start Supplied data

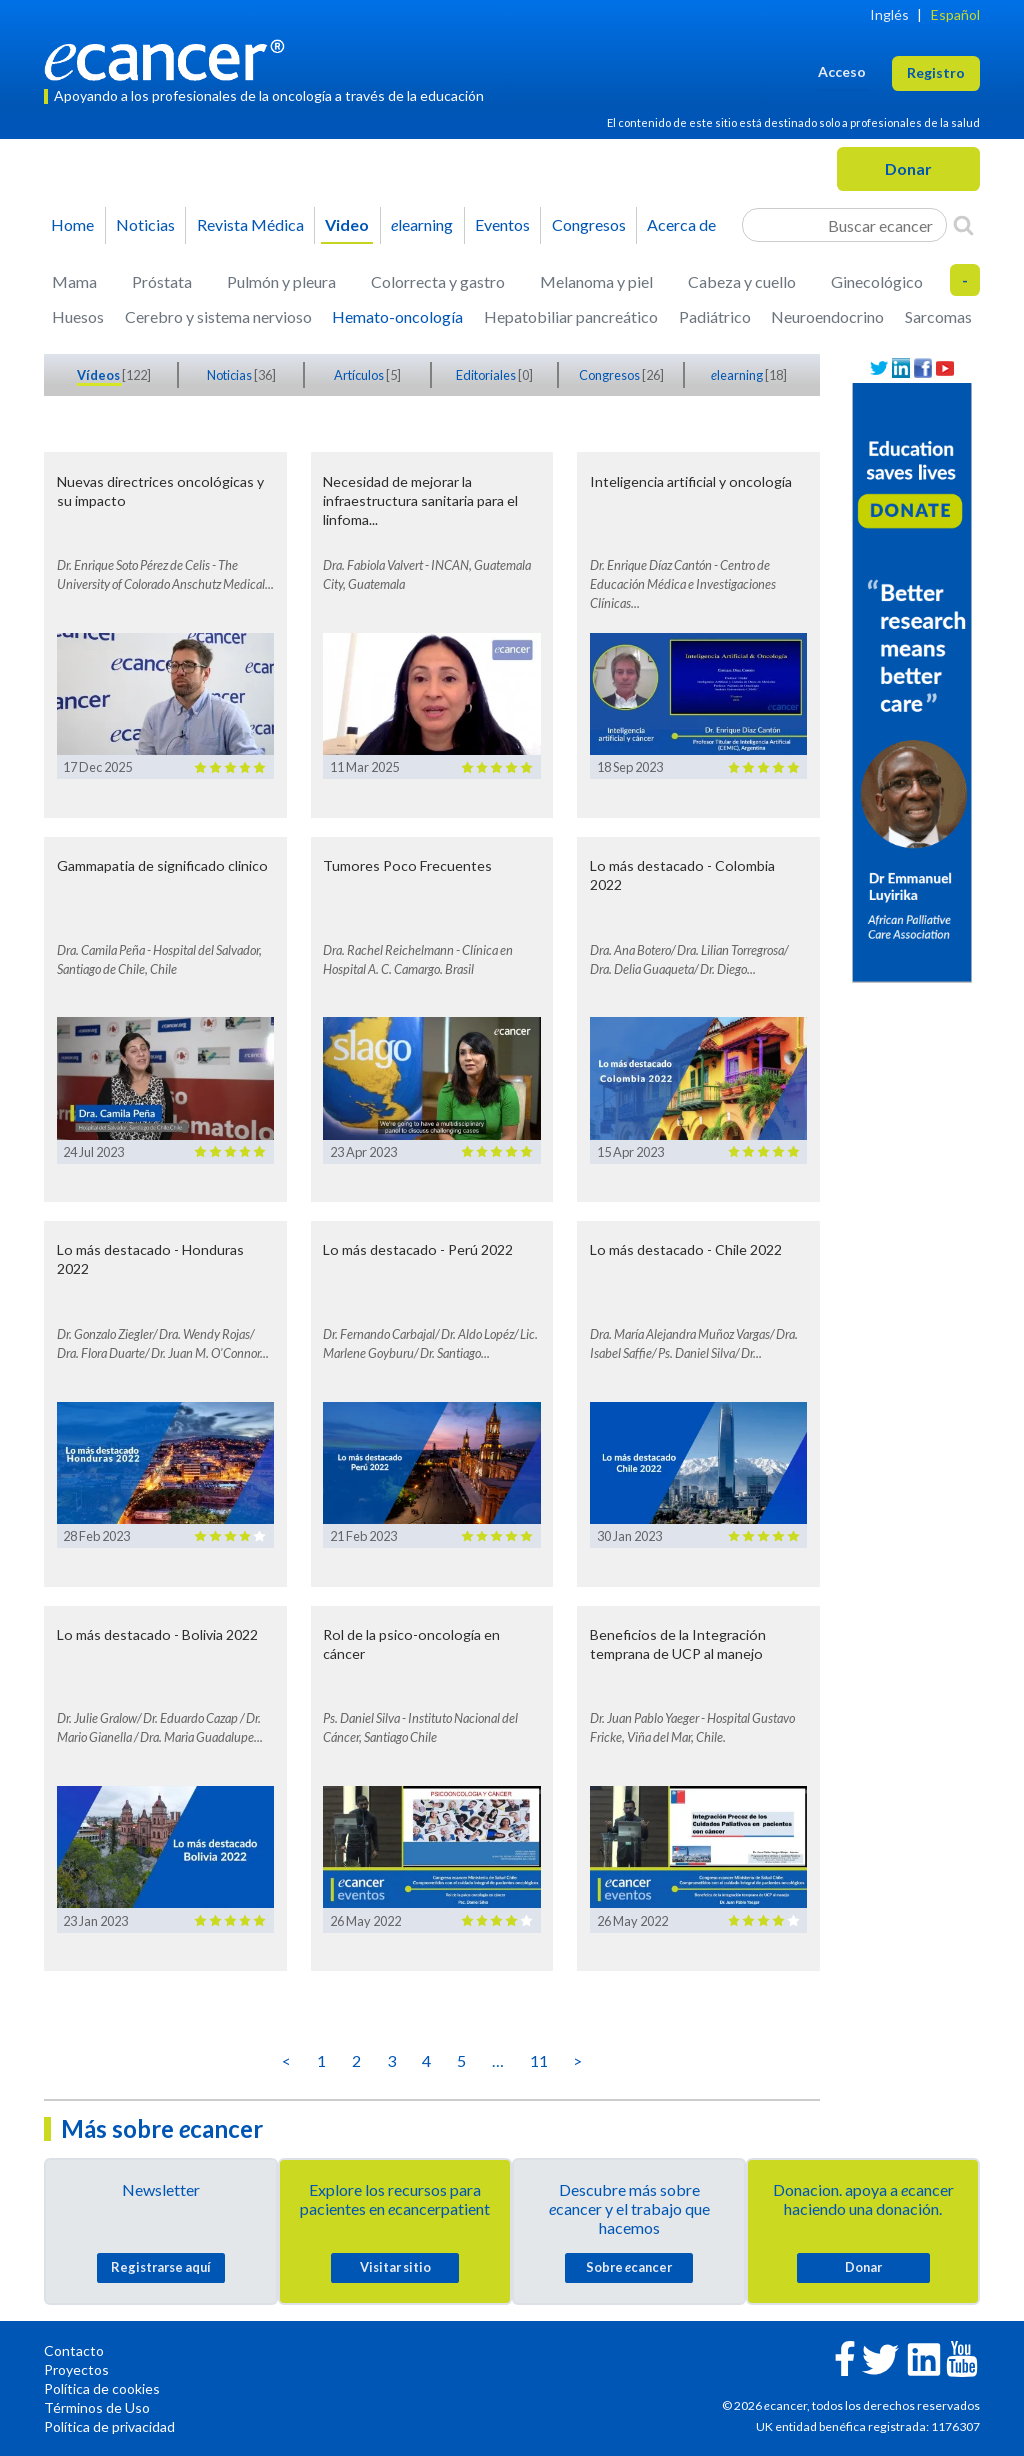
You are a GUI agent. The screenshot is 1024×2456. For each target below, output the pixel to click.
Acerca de (681, 224)
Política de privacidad (109, 2426)
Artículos (360, 375)
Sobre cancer (629, 2267)
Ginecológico (877, 281)
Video (347, 224)
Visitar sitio (395, 2267)
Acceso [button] (842, 71)
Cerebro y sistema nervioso (218, 316)
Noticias (145, 224)
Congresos (589, 224)
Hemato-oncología (397, 316)
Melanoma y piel (596, 281)
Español (955, 14)
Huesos (78, 316)
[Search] (963, 225)
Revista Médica (250, 224)
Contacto (74, 2350)
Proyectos (76, 2369)
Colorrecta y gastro (438, 281)
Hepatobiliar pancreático (571, 316)
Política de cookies (102, 2388)
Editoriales (487, 375)
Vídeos (99, 375)
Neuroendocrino (827, 316)
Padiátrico (715, 316)
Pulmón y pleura (281, 281)
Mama (74, 281)
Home (72, 224)
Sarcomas (938, 316)
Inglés (889, 14)
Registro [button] (936, 72)
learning (422, 224)
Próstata (162, 281)
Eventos (502, 224)
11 (539, 2060)
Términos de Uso (97, 2407)
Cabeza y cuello (742, 281)
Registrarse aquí (161, 2267)
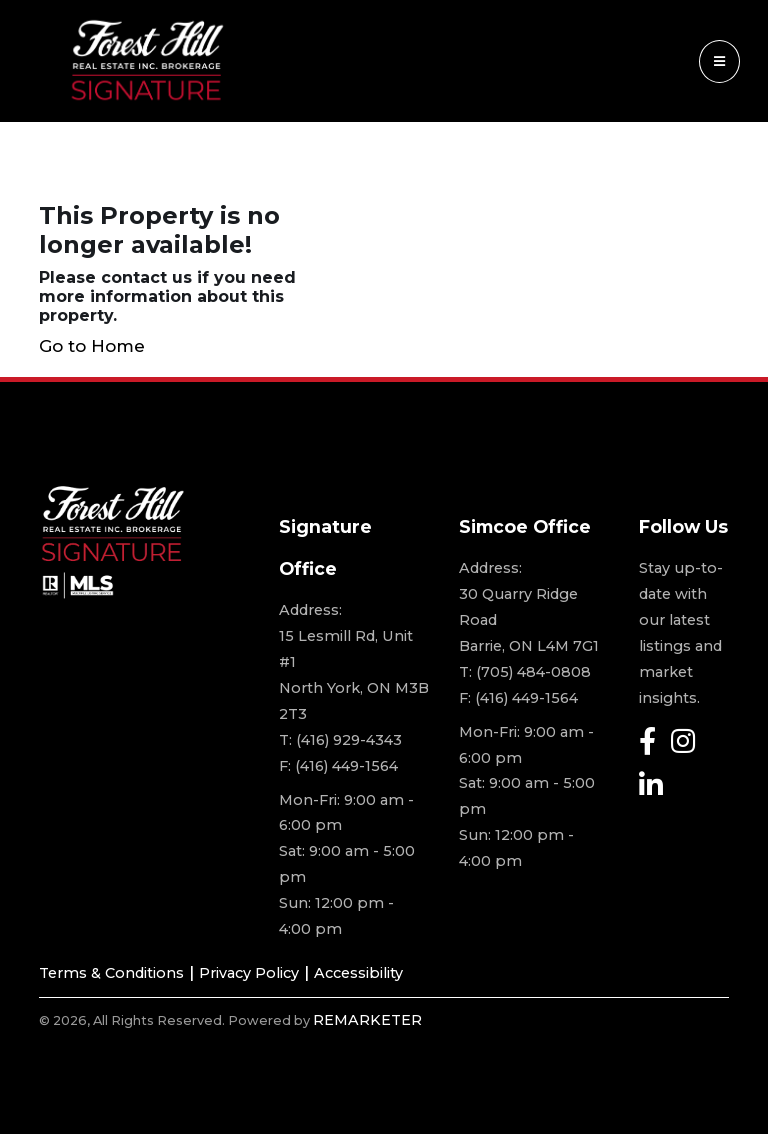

end Supplied data

◆ Set exercise: Repeat every row from the one containing "Registro [button] (936, 72)" down to the end of the rows, leaving out the pictures.

◆ Finished answer:
Registro [button] (936, 72)
learning (422, 224)
Próstata (162, 281)
Eventos (502, 224)
11 (539, 2060)
Términos de Uso (97, 2407)
Cabeza y cuello (742, 281)
Registrarse aquí (161, 2267)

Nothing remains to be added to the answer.